Lisa picked up the notebook again as Kendall said, "Robert made me breakfast that morning."
BOOK ONE
PARADISE LOST
Please allow me to introduce myself
I'm a man of wealth and taste
I've been around for a long, long year
Stole many a man's soul and faith
Sympathy for the Devil, The Rolling Stones, 1968
Chapter 1
One
June fifth
Kendall woke, stretched, and rolled toward Robert's side of the bed to find a cool pillow. She sighed and thought she smelled coffee. She stretched again, and slipped out of bed. It was after seven in the morning and this was sleeping late for her. Her normal routine would be to wake up shortly after five, don her workout clothes, and hit the stationary bike in the basement for a half hour. Then she would shower and be in the office by 6:30. It was her habit to try to be the first in the office, and most days she was. She wouldn't make partner sleeping in. Then she would put in ten or twelve hours of work and try to get home in time to have dinner with Robert. Most days she succeeded and dinner was her favorite part of her day, when she shared her triumphs and challenges with him, and he with her.

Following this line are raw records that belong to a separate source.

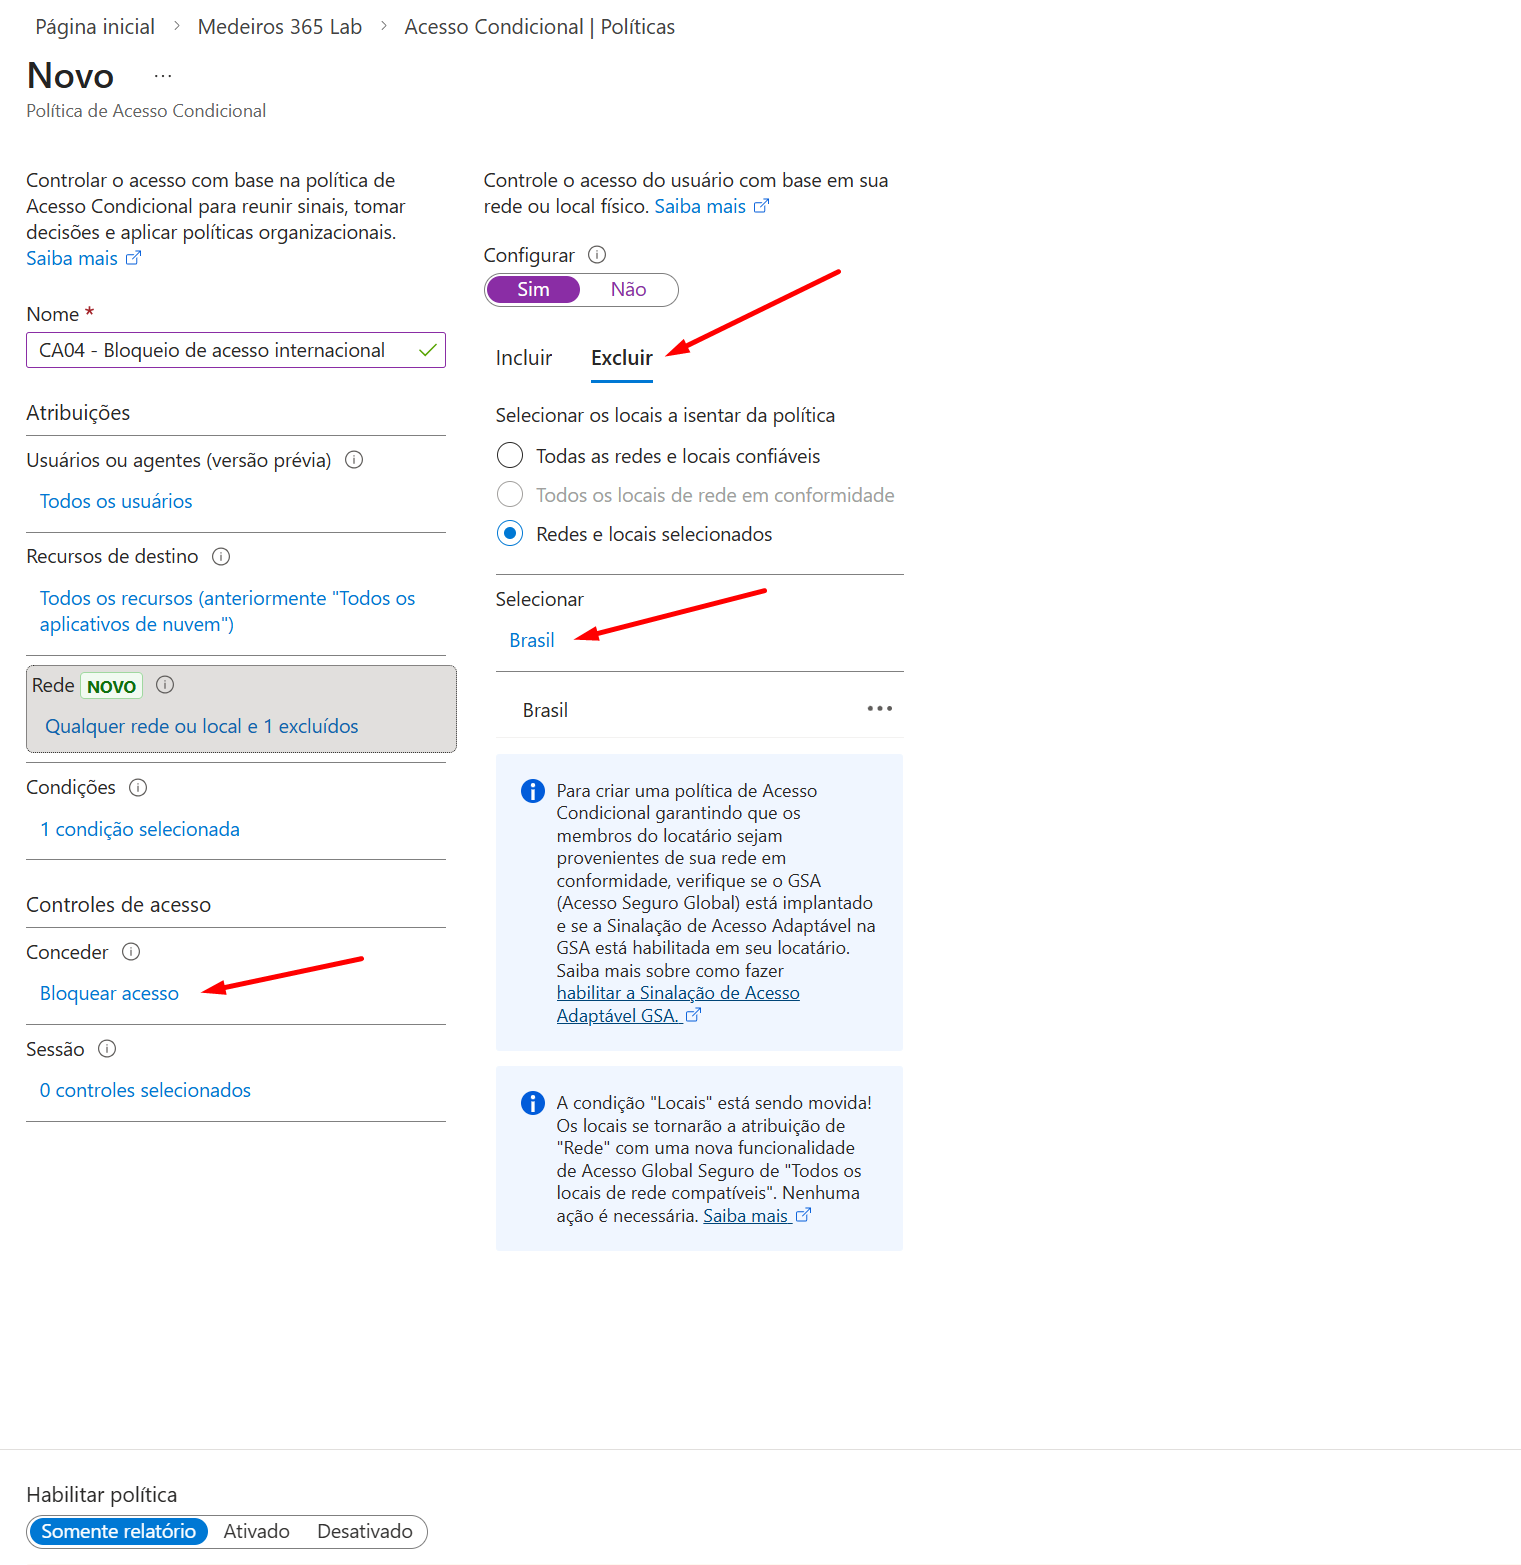Expand 1 condição selecionada settings

click(x=140, y=830)
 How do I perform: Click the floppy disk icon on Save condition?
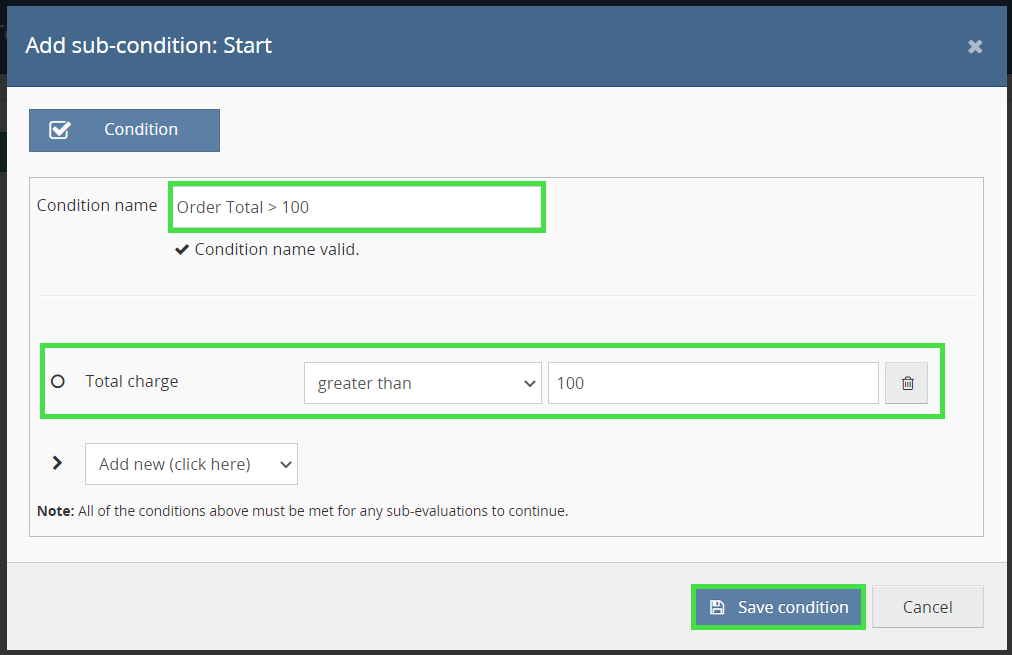(719, 607)
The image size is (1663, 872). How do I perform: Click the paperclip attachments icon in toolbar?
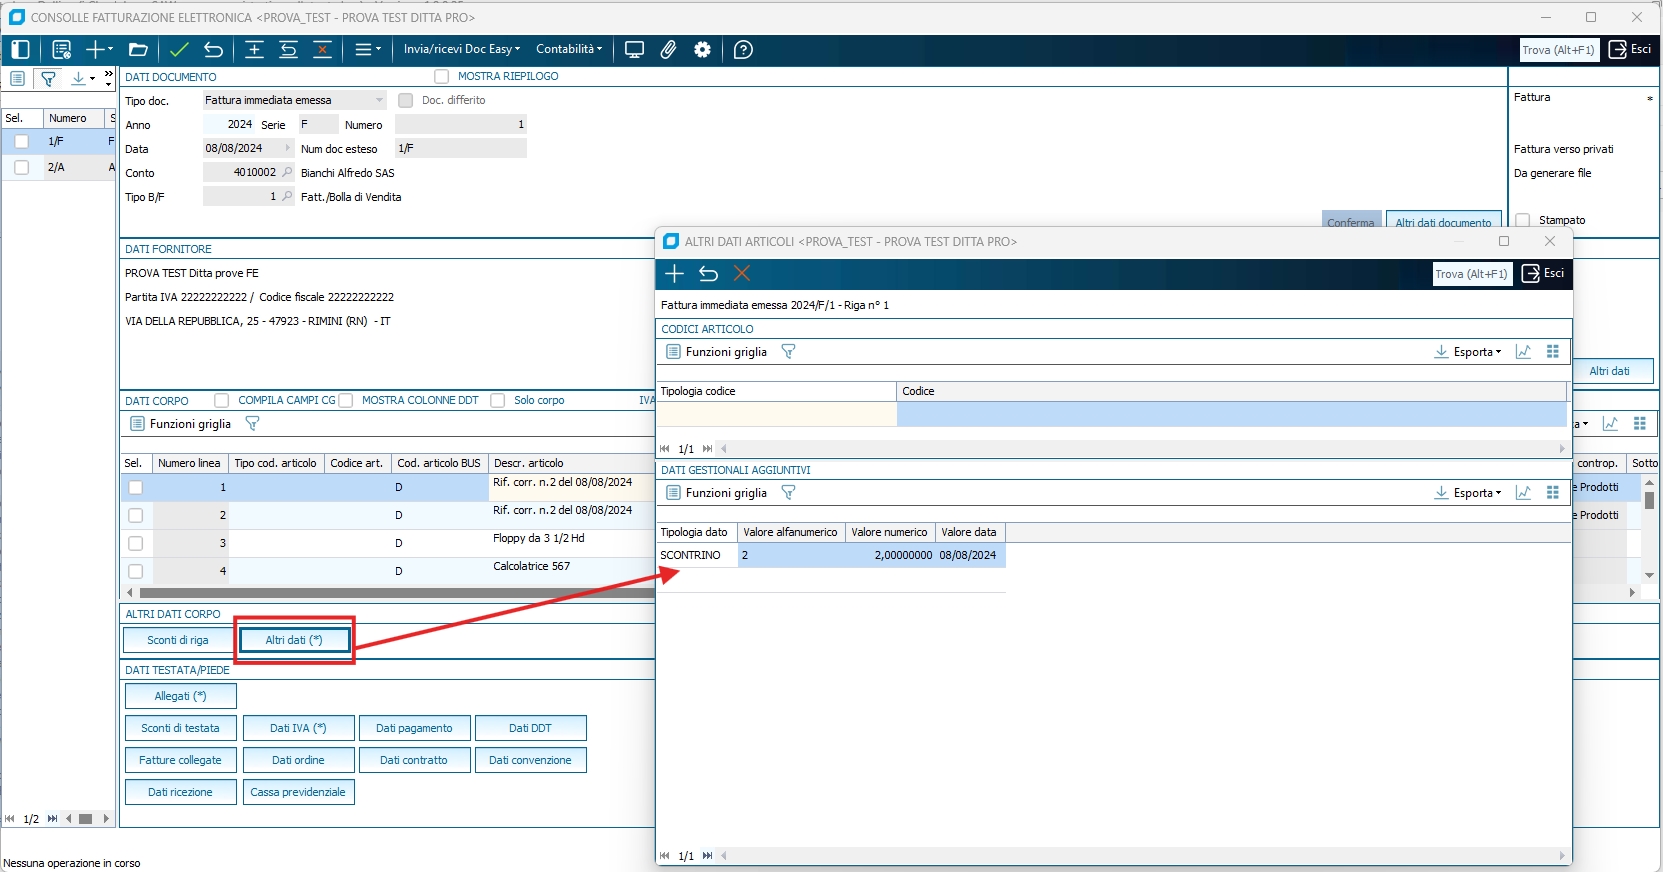668,50
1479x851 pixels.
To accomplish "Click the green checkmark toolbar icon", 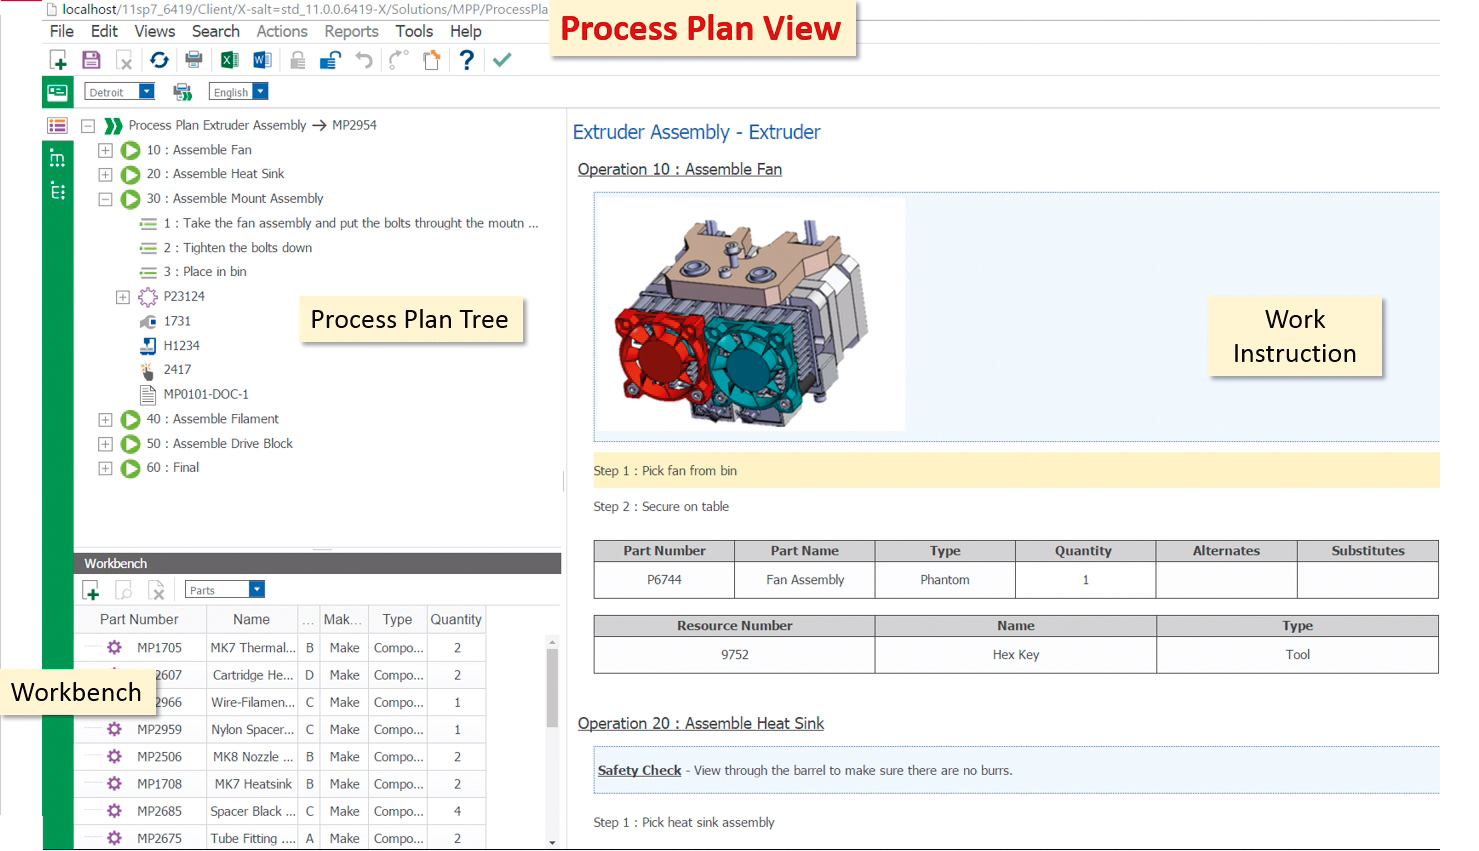I will tap(502, 60).
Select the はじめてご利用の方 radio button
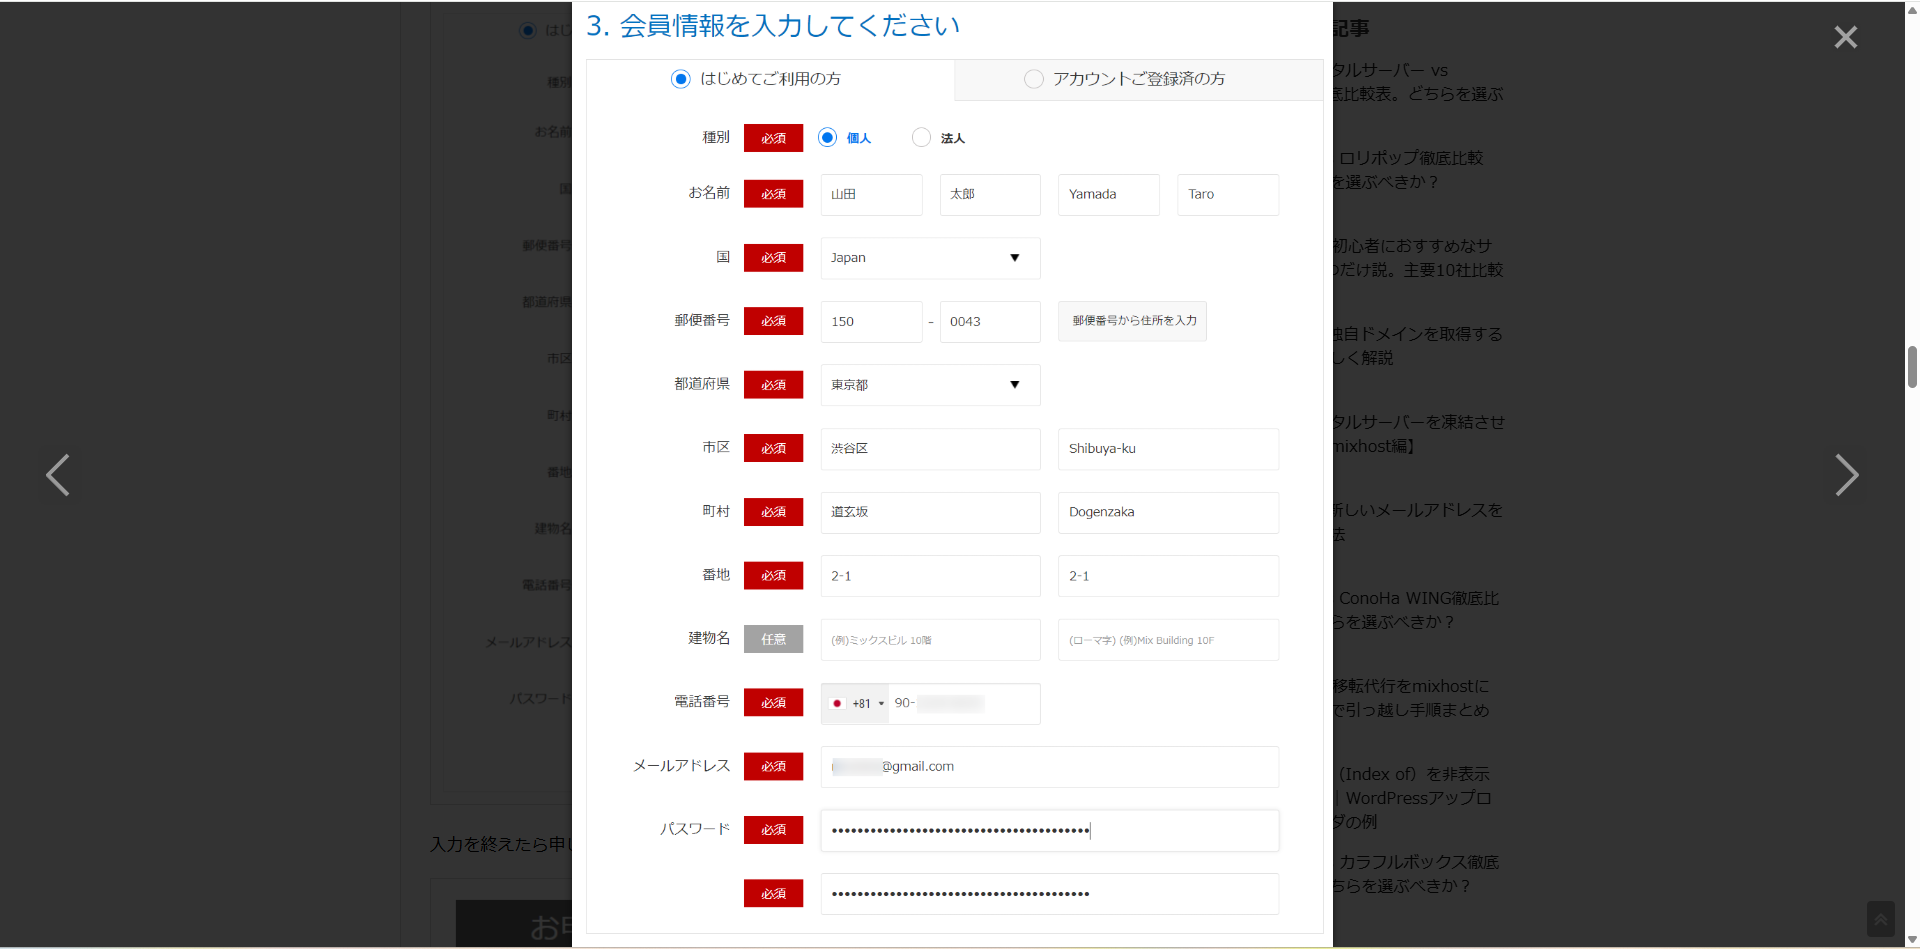Viewport: 1920px width, 949px height. pyautogui.click(x=681, y=79)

They had been married 8 years now and she seemed as in love with him as she was the day he proposed. The passion may have been muted as will happen with any long term couple, but the love was there. It might have even been stronger having been forged in the fires of shared experiences, both good and bad. The love was there and it would never die. She took great comfort in that she could share herself so completely with her spouse.
She donned a robe, another guilty pleasure, not getting dressed right away. She found Robert in the kitchen. His back was to her and she smiled a secret smile taking him in. He was in his own robe, barefoot, standing six foot or maybe a quarter inch under. At 31 she would be older than him for 7 weeks. She smiled again at the thought. He had dark hair, a little tousled from the sleep, and broad shoulders. He was humming a song she didn't recognize over a pan of frying bacon. He scooped one of the pieces out, put it on a plate with a paper towel to soak up the grease, and then cracked an egg.